===== Material for this task

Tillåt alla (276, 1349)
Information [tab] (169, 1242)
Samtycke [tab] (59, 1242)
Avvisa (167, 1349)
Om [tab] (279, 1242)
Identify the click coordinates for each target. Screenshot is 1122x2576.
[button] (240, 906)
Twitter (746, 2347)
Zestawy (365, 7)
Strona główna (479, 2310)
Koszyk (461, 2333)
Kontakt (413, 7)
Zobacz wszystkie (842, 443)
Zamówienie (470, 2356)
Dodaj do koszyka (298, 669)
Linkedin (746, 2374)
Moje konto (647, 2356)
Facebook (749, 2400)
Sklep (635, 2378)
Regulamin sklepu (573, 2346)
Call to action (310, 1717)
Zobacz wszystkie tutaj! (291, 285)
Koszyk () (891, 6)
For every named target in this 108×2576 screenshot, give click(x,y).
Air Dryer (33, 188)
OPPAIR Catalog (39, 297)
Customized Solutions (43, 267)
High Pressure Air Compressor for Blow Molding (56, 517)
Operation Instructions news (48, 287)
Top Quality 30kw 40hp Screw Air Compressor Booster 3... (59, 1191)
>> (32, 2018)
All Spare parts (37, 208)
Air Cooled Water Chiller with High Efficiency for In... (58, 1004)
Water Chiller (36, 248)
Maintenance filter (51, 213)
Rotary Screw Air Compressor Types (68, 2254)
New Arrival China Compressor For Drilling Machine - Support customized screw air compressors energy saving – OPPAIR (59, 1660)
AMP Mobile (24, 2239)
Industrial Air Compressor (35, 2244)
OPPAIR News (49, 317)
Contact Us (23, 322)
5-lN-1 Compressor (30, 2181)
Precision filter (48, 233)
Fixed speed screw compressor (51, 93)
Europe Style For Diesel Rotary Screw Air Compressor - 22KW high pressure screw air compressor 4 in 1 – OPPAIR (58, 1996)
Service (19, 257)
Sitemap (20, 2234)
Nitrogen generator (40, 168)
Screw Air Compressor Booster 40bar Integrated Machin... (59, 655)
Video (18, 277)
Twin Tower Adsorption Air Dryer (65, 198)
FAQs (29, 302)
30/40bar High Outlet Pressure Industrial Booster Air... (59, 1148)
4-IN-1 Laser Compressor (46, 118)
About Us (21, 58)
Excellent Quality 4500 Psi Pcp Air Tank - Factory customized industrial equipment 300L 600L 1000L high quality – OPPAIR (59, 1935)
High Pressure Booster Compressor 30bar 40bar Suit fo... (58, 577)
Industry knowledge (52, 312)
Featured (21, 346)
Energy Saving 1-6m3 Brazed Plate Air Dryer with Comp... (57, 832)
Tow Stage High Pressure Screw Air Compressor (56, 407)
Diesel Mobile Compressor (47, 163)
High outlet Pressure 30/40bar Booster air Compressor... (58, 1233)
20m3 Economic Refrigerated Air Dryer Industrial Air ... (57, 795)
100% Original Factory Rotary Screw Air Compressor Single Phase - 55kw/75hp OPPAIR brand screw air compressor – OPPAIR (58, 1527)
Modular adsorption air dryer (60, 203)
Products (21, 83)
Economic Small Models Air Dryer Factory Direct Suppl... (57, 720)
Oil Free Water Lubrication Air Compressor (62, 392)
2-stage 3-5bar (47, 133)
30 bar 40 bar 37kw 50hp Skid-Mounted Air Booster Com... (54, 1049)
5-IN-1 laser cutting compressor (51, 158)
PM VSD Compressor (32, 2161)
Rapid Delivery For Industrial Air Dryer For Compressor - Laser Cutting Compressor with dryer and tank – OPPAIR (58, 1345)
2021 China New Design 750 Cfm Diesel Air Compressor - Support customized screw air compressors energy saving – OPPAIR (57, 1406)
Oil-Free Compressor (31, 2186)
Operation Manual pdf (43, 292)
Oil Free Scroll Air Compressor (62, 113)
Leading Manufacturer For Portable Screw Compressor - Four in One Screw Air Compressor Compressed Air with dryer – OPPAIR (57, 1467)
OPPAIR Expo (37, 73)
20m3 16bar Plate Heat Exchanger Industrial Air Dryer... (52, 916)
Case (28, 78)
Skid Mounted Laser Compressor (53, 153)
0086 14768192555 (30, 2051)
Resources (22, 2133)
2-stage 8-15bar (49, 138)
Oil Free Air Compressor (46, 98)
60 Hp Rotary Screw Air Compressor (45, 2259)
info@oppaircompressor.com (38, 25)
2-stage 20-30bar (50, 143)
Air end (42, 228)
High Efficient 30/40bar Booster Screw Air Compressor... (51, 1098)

==========

What you should do: Your task is to retype the whole listing, keeping every word exactly as it is.

Task solution:
Tillåt alla (276, 1349)
Information [tab] (169, 1242)
Samtycke [tab] (59, 1242)
Avvisa (167, 1349)
Om [tab] (279, 1242)
Identify the click coordinates for each target. Screenshot is 1122x2576.
[button] (240, 906)
Twitter (746, 2347)
Zestawy (365, 7)
Strona główna (479, 2310)
Koszyk (461, 2333)
Kontakt (413, 7)
Zobacz wszystkie (842, 443)
Zamówienie (470, 2356)
Dodaj do koszyka (298, 669)
Linkedin (746, 2374)
Moje konto (647, 2356)
Facebook (749, 2400)
Sklep (635, 2378)
Regulamin sklepu (573, 2346)
Call to action (310, 1717)
Zobacz wszystkie tutaj! (291, 285)
Koszyk () (891, 6)
For every named target in this 108×2576 screenshot, give click(x,y).
Air Dryer (33, 188)
OPPAIR Catalog (39, 297)
Customized Solutions (43, 267)
High Pressure Air Compressor for Blow Molding (56, 517)
Operation Instructions news (48, 287)
Top Quality 30kw 40hp Screw Air Compressor Booster 3... (59, 1191)
>> (32, 2018)
All Spare parts (37, 208)
Air Cooled Water Chiller with High Efficiency for In... (58, 1004)
Water Chiller (36, 248)
Maintenance filter (51, 213)
Rotary Screw Air Compressor Types (68, 2254)
New Arrival China Compressor For Drilling Machine - Support customized screw air compressors energy saving – OPPAIR (59, 1660)
AMP Mobile (24, 2239)
Industrial Air Compressor (35, 2244)
OPPAIR News (49, 317)
Contact Us (23, 322)
5-lN-1 Compressor (30, 2181)
Precision filter (48, 233)
Fixed speed screw compressor (51, 93)
Europe Style For Diesel Rotary Screw Air Compressor - 22KW high pressure screw air compressor 4 in 1 – OPPAIR (58, 1996)
Service (19, 257)
Sitemap (20, 2234)
Nitrogen generator (40, 168)
Screw Air Compressor Booster 40bar Integrated Machin... (59, 655)
Video (18, 277)
Twin Tower Adsorption Air Dryer (65, 198)
FAQs (29, 302)
30/40bar High Outlet Pressure Industrial Booster Air... (59, 1148)
4-IN-1 Laser Compressor (46, 118)
About Us (21, 58)
Excellent Quality 4500 Psi Pcp Air Tank - Factory customized industrial equipment 300L 600L 1000L high quality – OPPAIR (59, 1935)
High Pressure Booster Compressor 30bar 40bar Suit fo... (58, 577)
Industry knowledge (52, 312)
Featured (21, 346)
Energy Saving 1-6m3 Brazed Plate Air Dryer with Comp... (57, 832)
Tow Stage High Pressure Screw Air Compressor (56, 407)
Diesel Mobile Compressor (47, 163)
High outlet Pressure 30/40bar Booster air Compressor... (58, 1233)
20m3 Economic Refrigerated Air Dryer Industrial Air ... (57, 795)
100% Original Factory Rotary Screw Air Compressor Single Phase - 55kw/75hp OPPAIR brand screw air compressor – OPPAIR (58, 1527)
Modular adsorption air dryer (60, 203)
Products (21, 83)
Economic Small Models Air Dryer Factory Direct Suppl... (57, 720)
Oil Free Water Lubrication Air Compressor (62, 392)
2-stage 3-5bar (47, 133)
30 bar 40 bar 37kw 50hp Skid-Mounted Air Booster Com... (54, 1049)
5-IN-1 laser cutting compressor (51, 158)
PM VSD Compressor (32, 2161)
Rapid Delivery For Industrial Air Dryer For Compressor - Laser Cutting Compressor with dryer and tank – OPPAIR (58, 1345)
2021 China New Design 750 Cfm Diesel Air Compressor - Support customized screw air compressors energy saving – OPPAIR (57, 1406)
Oil-Free Compressor (31, 2186)
Operation Manual pdf (43, 292)
Oil Free Scroll Air Compressor (62, 113)
Leading Manufacturer For Portable Screw Compressor - Four in One Screw Air Compressor Compressed Air with dryer – OPPAIR (57, 1467)
OPPAIR Expo (37, 73)
20m3 16bar Plate Heat Exchanger Industrial Air Dryer... (52, 916)
Case (28, 78)
Skid Mounted Laser Compressor (53, 153)
0086 14768192555 (30, 2051)
Resources (22, 2133)
2-stage 8-15bar (49, 138)
Oil Free Air Compressor (46, 98)
60 Hp Rotary Screw Air Compressor (45, 2259)
info@oppaircompressor.com (38, 25)
2-stage 20-30bar (50, 143)
Air end (42, 228)
High Efficient 30/40bar Booster Screw Air Compressor... (51, 1098)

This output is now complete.